● **INSTRUCTIONS TO FOLLOW**:
If a record contains a picture, skip the picture and transcribe the rest exactly.

Items from a dataset
* * * *

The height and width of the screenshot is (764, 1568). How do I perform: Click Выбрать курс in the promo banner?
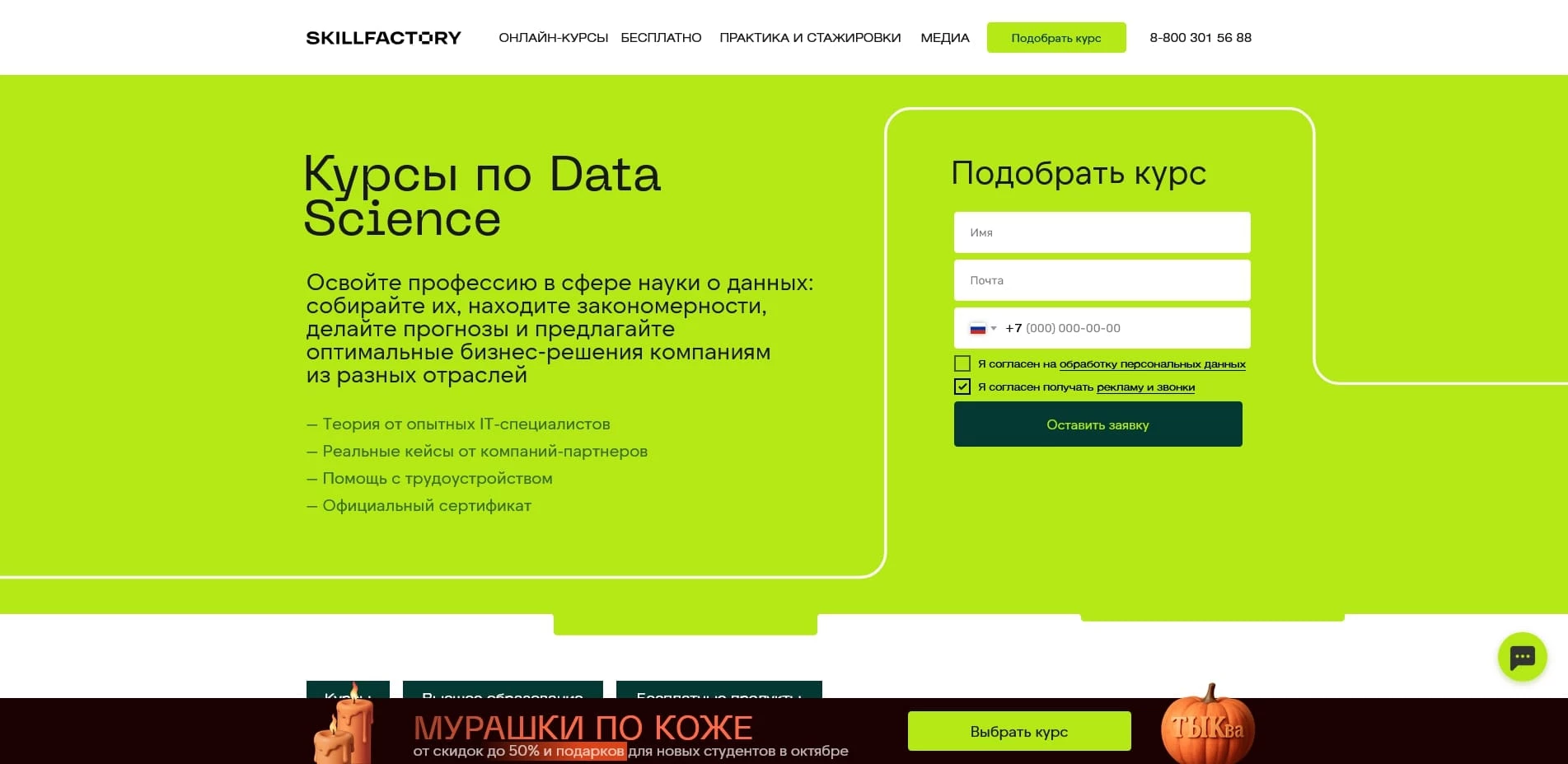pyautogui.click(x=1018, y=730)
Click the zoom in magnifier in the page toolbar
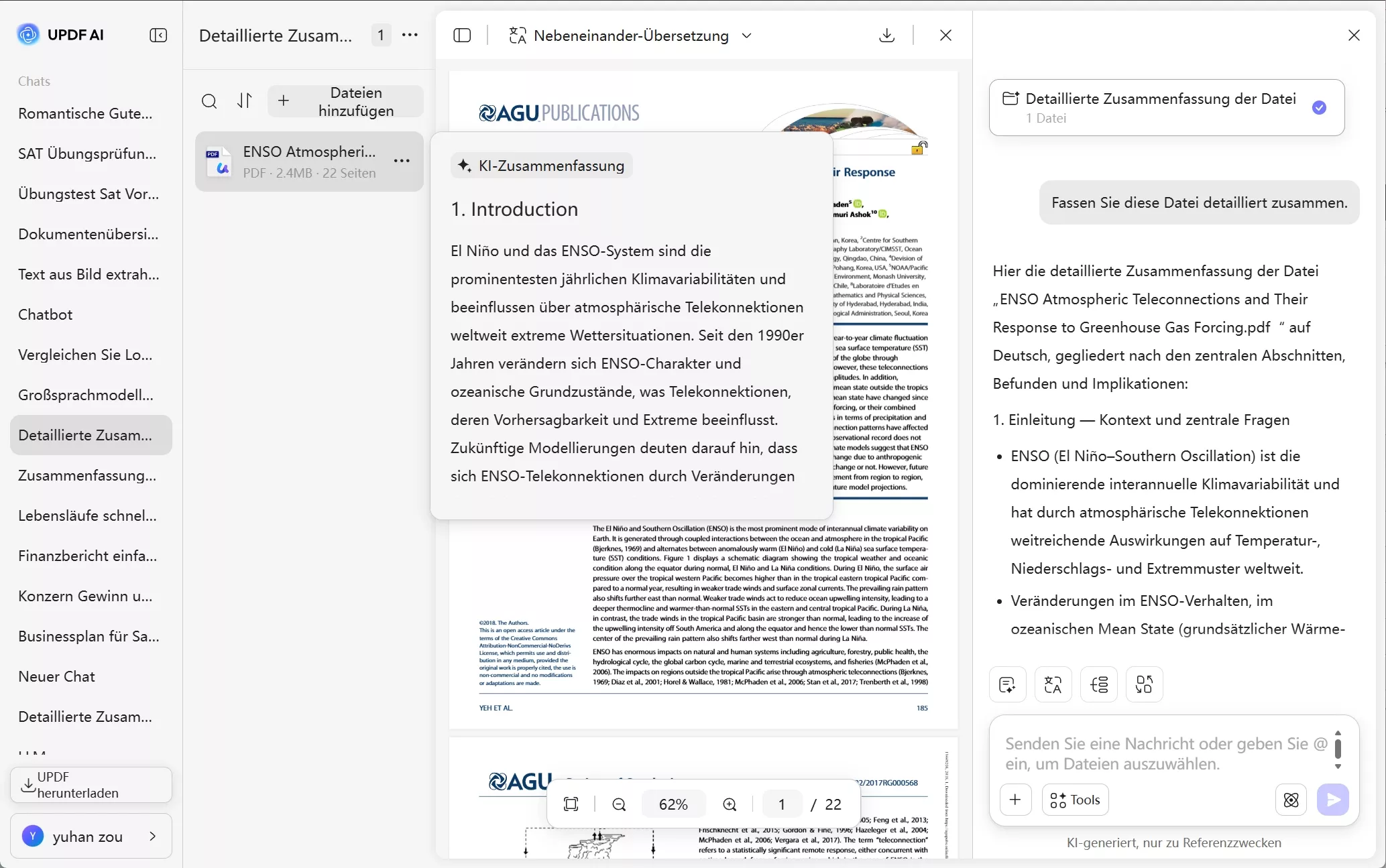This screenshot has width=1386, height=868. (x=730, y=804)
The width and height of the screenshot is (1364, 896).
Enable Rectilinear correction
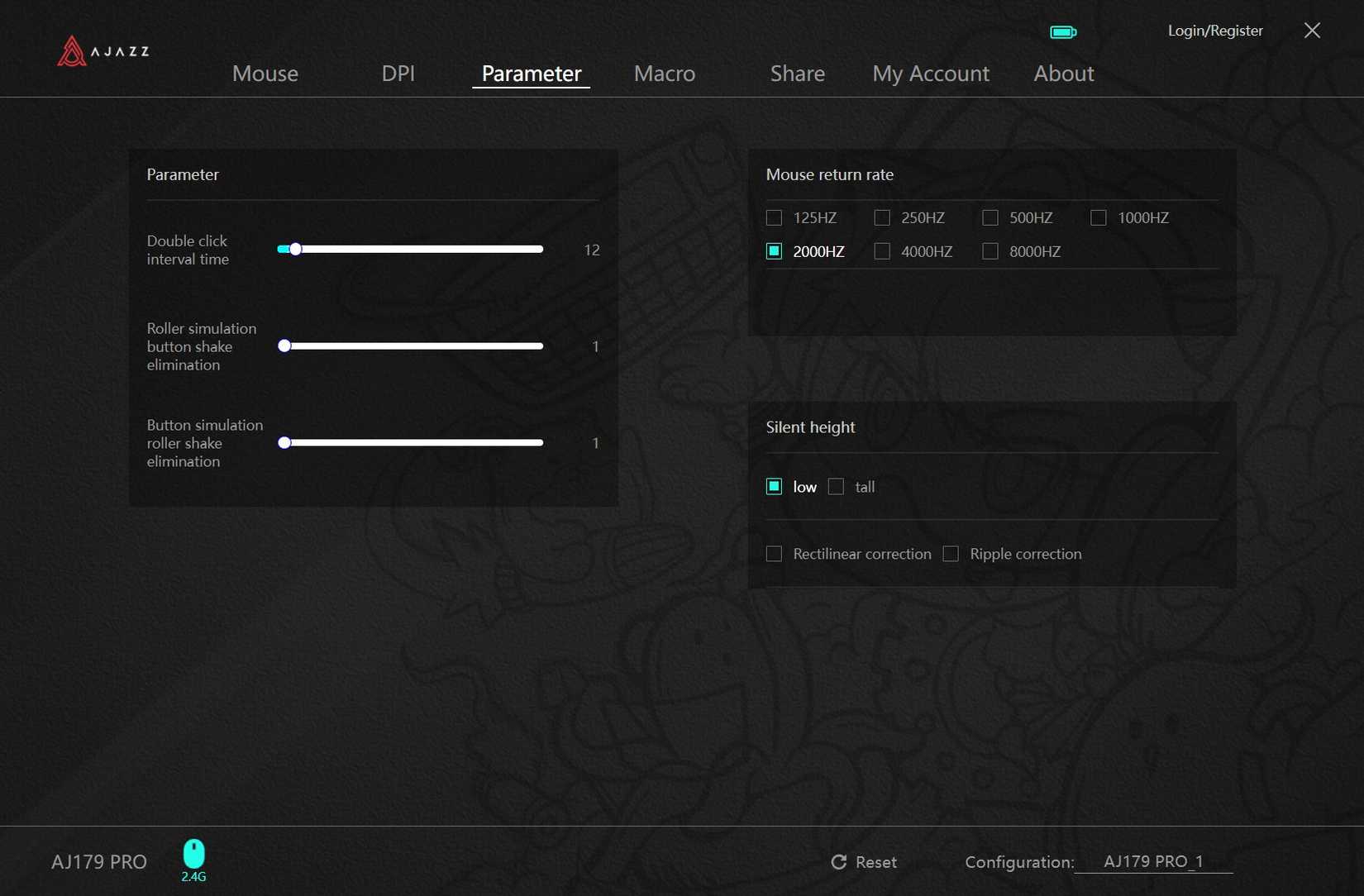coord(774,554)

* * * *

● **EXERCISE RESULT**:
The height and width of the screenshot is (764, 1568). How do I perform: Click Выбрать курс in the promo banner?
pyautogui.click(x=1018, y=730)
Click the zoom in magnifier in the page toolbar
This screenshot has width=1386, height=868. (x=730, y=804)
The width and height of the screenshot is (1364, 896).
Enable Rectilinear correction
coord(774,554)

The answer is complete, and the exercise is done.